Pick tolerance when model size has downstream cost: scoring latency on a serving path, interpretability for stakeholders, or a feature-engineering budget. pickSizeBest() returns the score-maximizing size regardless of how many extra features it dragged in. pickSizeTolerance() formalizes the "I'd rather have a slightly worse, much smaller model" trade as a single percentage.

How do I wire pickSizeTolerance() into an rfe() call?

Pass a custom functions list to rfeControl() with selectSize = pickSizeTolerance. The simplest form is rfeControl(functions = c(rfFuncs, list(selectSize = pickSizeTolerance))), which inherits everything from rfFuncs and overrides only the size selector. The tol value defaults to 1.5; set a different default by wrapping the function: selectSize = function(...) pickSizeTolerance(..., tol = 3).

Does pickSizeTolerance() work with custom metrics?

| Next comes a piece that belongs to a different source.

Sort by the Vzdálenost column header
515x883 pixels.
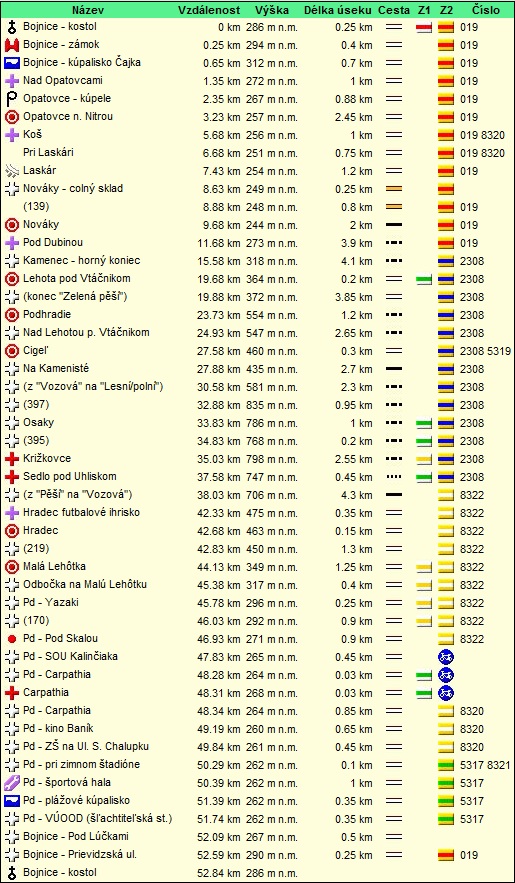(x=209, y=10)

Yes, as long as the results data frame has a column named exactly what you pass to metric. If your rfeControl(functions$summary) returns columns MeanAUC and MeanLogLoss, call pickSizeTolerance(x, "MeanAUC", tol = 2, maximize = TRUE). The function never inspects metric meaning; it only reads the column you name and applies the percent-loss rule.